Quedas mataram 100 crianças em dez anos e levaram ao internamento de 40 mil

No espaço de dez anos, morreram 104 crianças e jovens na sequência de quedas e cerca de 40 mil precisaram de ser internados. Os dados fazem parte de um estudo sobre quedas acidentais ocorridas entre 2000 e 2009 realizado pela Associação para a Promoção da Segurança Infantil (APSI).

De acordo com a análise feita pela APSI, a partir de dados do Instituto Nacional de Estatística, Organização Mundial de Saúde e Alto Comissariado da Saúde e Observatório da Saúde, isto significa que, em média, cerca de nove crianças e jovens sofrem diariamente uma queda com consequências consideradas graves.

Os dados permitiram também apurar que a maior parte dos acidentes mortais (76 por cento) e dos internamentos (69 por cento) foram no sexo masculino, sendo que o maior número de mortes ocorreu entre os 15 e os 19 anos (24 casos) e entre o um e os quatro anos (19 casos). Já os internamentos ocorreram em crianças mais pequenas, dos zero aos quatro anos e dos cinco aos nove (29 por cento, em ambos os casos.

“Em Portugal, tal como no resto da Europa, as quedas são o mecanismo de acidente mais frequente em crianças e jovens e a maior causa de idas à urgência nestas faixas etárias”, lembra a APSI, recuperando dados da Organização Mundial de Saúde (OMS). E acrescenta que na Europa morrem todos os anos 1500 crianças e jovens entre os zero e os 19 anos na sequência de uma queda.

O trabalho, que resultou de uma parceria com a Century 21, descreve também que, de acordo com a OMS, “até 90 por cento das mortes por quedas poderiam ser evitadas na Europa” através da “criação e manutenção de ambientes e produtos seguros para crianças e jovens”.

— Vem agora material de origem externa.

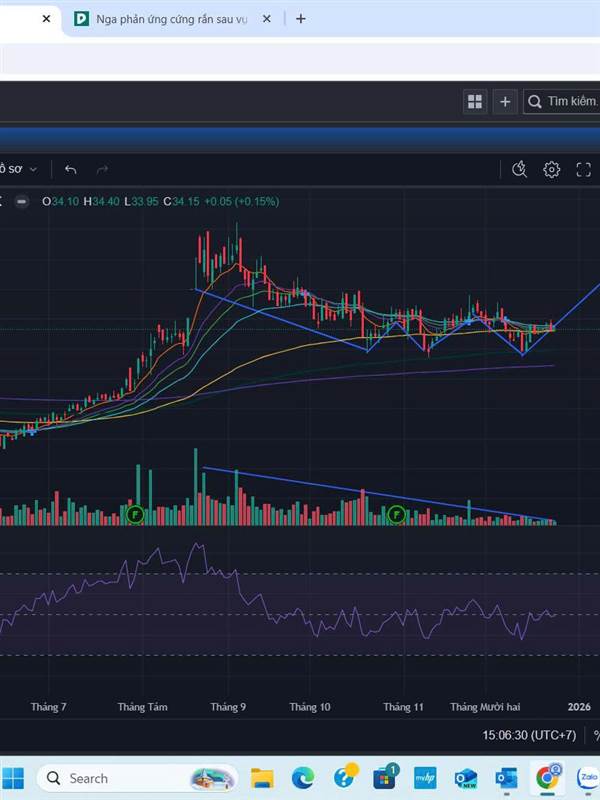
Task: Toggle the percent scale button
Action: 595,735
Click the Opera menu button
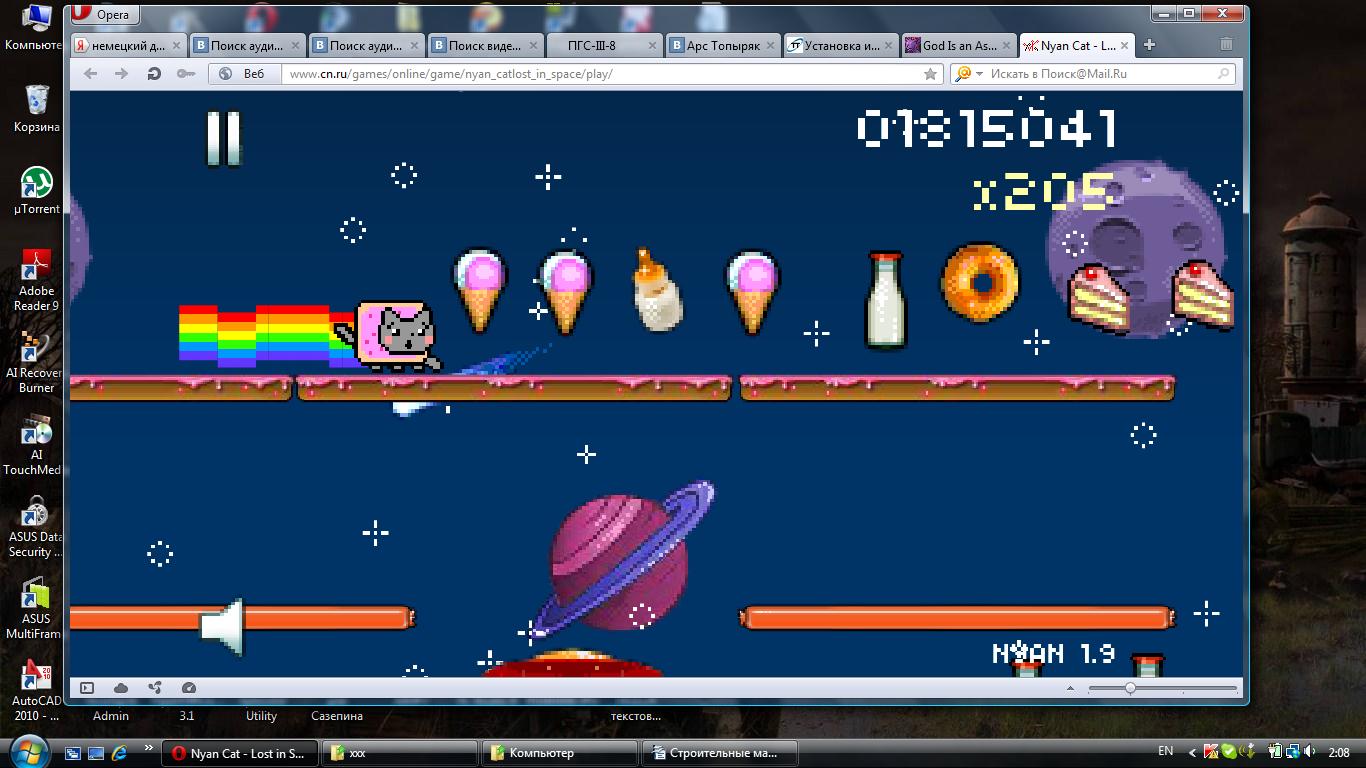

Em relação ao tipo de quedas, a APSI conseguiu identificar um padrão para estes acidentes, apesar de só haver dados para metade da amostra no caso das mortes e para 30 por cento dos internamentos: “A maior parte das mortes resultam de quedas de edifícios e outras construções. De acordo com os dados disponibilizados pelo INE (2002-2009), 31 por cento das mortes resultaram de uma queda de edifícios ou outras construções”. “Há ainda a registar sete casos de crianças que sofreram uma queda de um nível para o outro não especificada. (…) São ainda referidas mortes que resultaram de queda de leito, queda de árvore, penhasco, mergulho ou salto para a água, sendo que estas, por razões relacionadas com o segredo estatístico não são possíveis de quantificar”, refere a APSI.

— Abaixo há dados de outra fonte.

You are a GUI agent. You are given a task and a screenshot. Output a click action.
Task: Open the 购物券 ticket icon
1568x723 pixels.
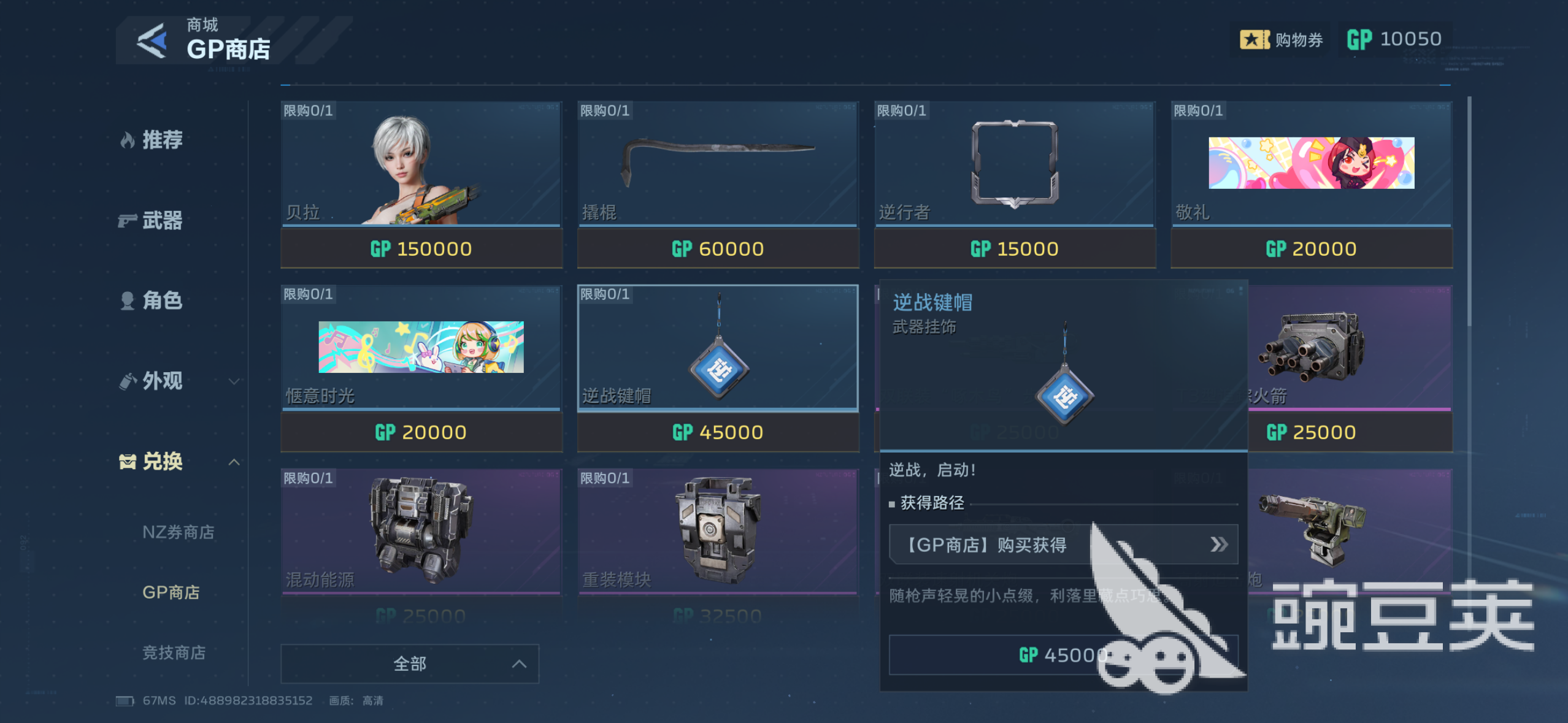tap(1254, 40)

Quanto ao tipo de lesão, a lesão traumática intracraniana é a mais frequente e “as quedas de um nível para o outro representam aproximadamente 61 por cento, sendo que destas mais de metade são quedas de um nível para o outro não especificadas (67 por cento), logo seguidas das quedas de edifícios e/ou outras construções (16 por cento) e quedas de escadas ou degraus (14 por cento)”. Já as quedas ao mesmo nível perfazem 39 por cento dos internamentos, sendo a maior parte por tropeção/escorregão (72 por cento). Apenas nas quedas em buracos ou aberturas as crianças mais velhas são as mais atingidas (a partir dos dez anos).

Em termos de local, 41 por cento das quedas aconteceu em casa e 34 por cento na escola, sobretudo em momentos de lazer e em varandas e janelas. Em casa mais de metade das quedas ocorre com crianças até aos quatro anos e na escola a maior parte dos acidentes são entre os dez e os 14 anos.

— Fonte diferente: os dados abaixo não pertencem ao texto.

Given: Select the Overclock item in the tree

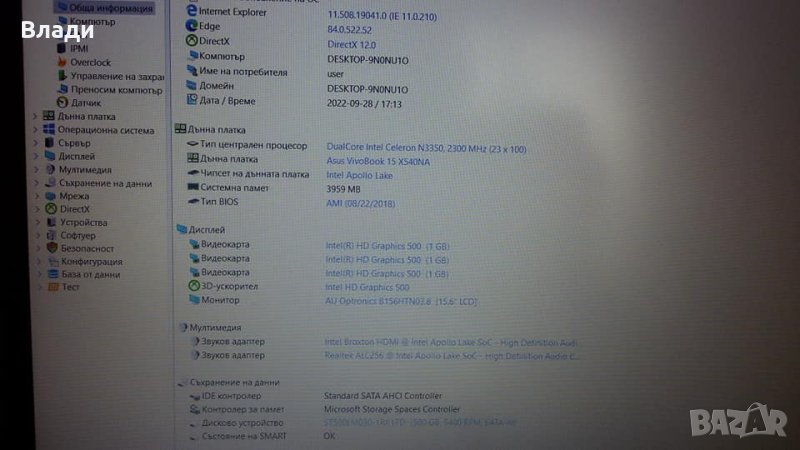Looking at the screenshot, I should click(90, 61).
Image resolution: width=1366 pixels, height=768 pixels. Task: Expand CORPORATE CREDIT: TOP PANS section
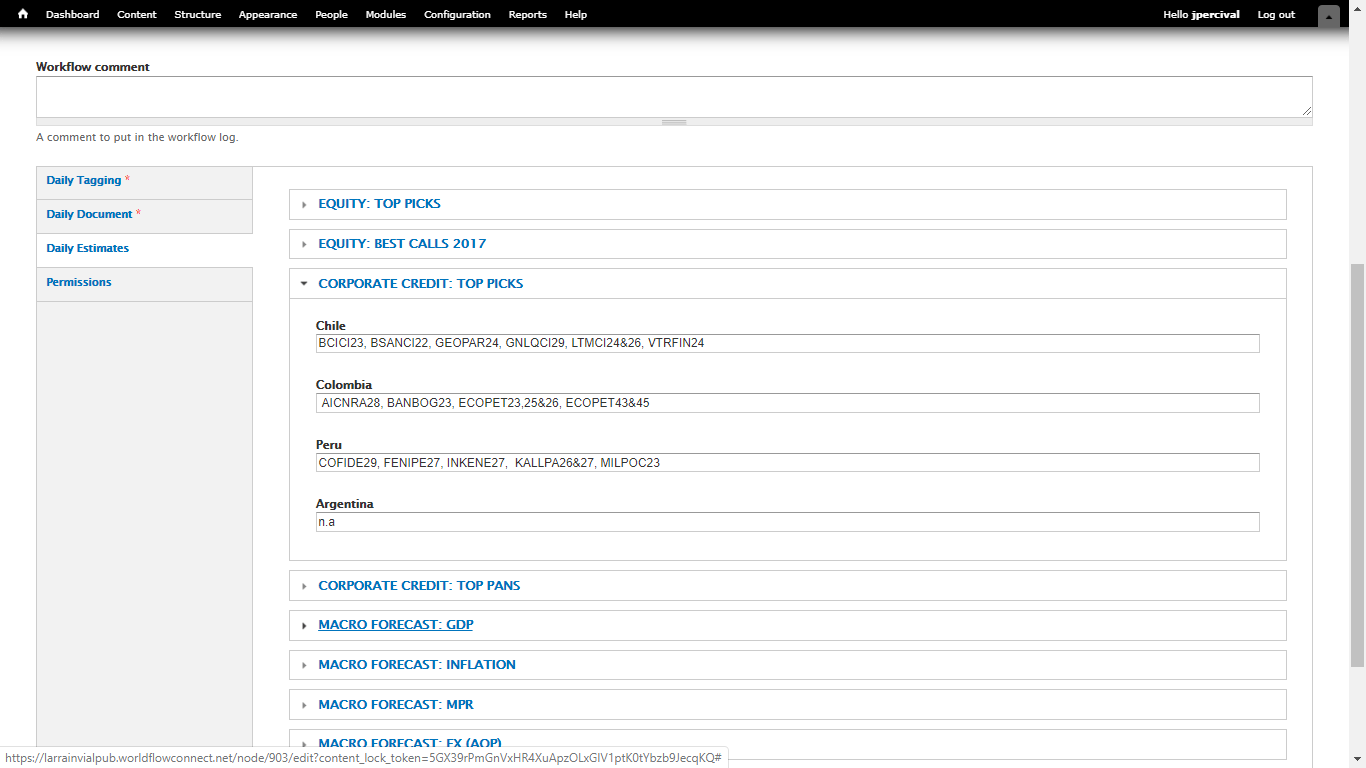coord(418,586)
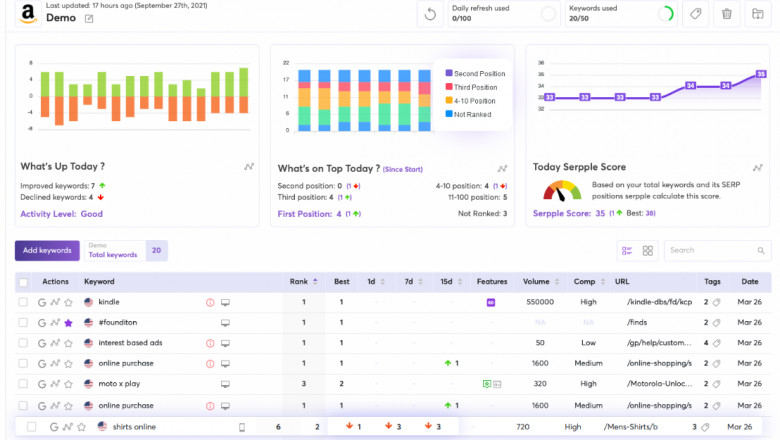Switch to grid view icon
Screen dimensions: 780x440
coord(647,251)
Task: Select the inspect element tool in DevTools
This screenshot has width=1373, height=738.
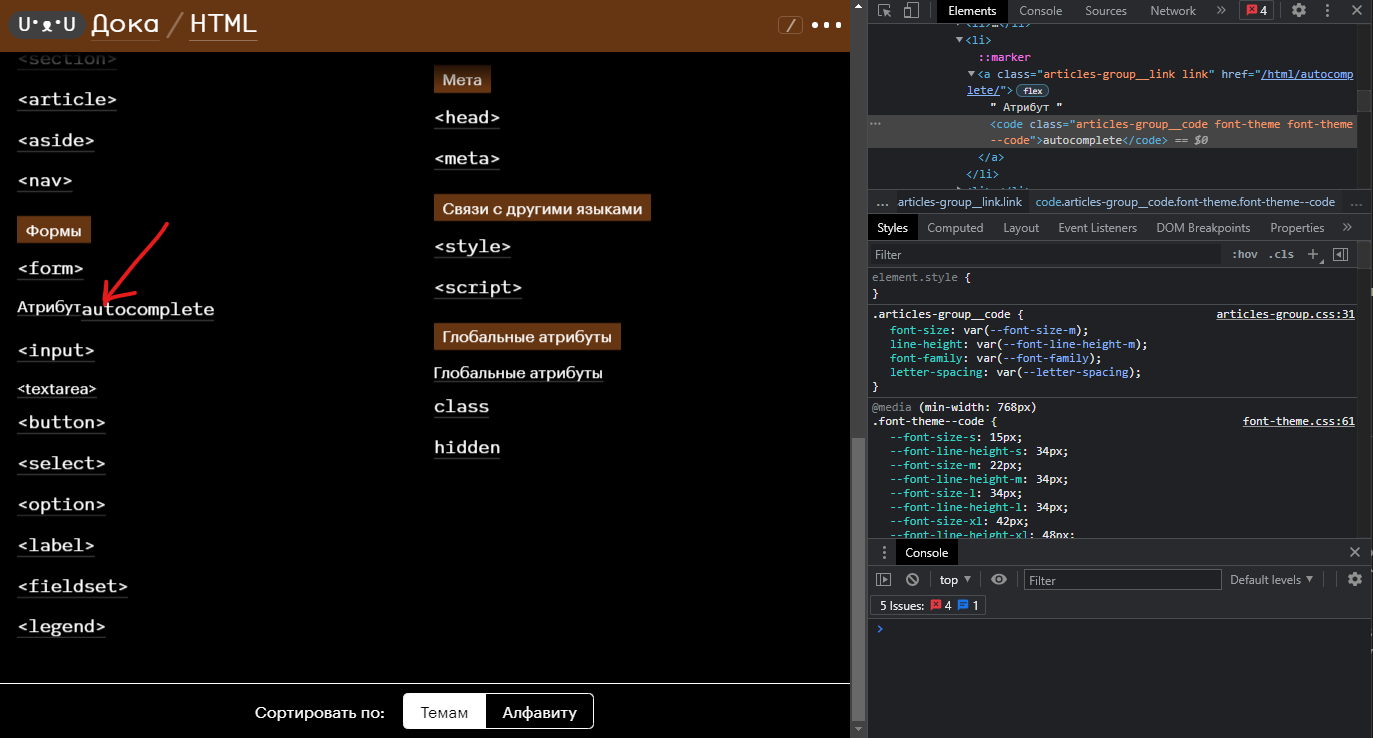Action: (x=885, y=10)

“Os resultados deste estudo mostram claramente que as quedas com consequências mais graves estão relacionadas com os espaços construídos e que a construção ainda não salvaguarda de forma eficiente a segurança das crianças. É urgente projectar e construir habitações e escolas adaptadas às características e necessidades das crianças. Só desta forma poderemos reduzir o número de mortes e internamentos resultantes de quedas de edifícios (varandas, janelas) e quedas de escadas. Não só as construções novas, mas também as construções existentes devem cumprir requisitos mínimos de segurança de forma a não apresentarem riscos inaceitáveis de acidente durante a sua utilização”, defende a APSI.

A associação sugere, por isso, “a colocação de guardas eficazes nas varandas e terraços” e “limitadores de abertura nas janelas, bem como cancelas em escadas e que se implemente a Norma Portuguesa para Guardas para Edifícios, publicada em 2009.

Por Romana Borja-Santos, in Público de 4 de Maio de 2011.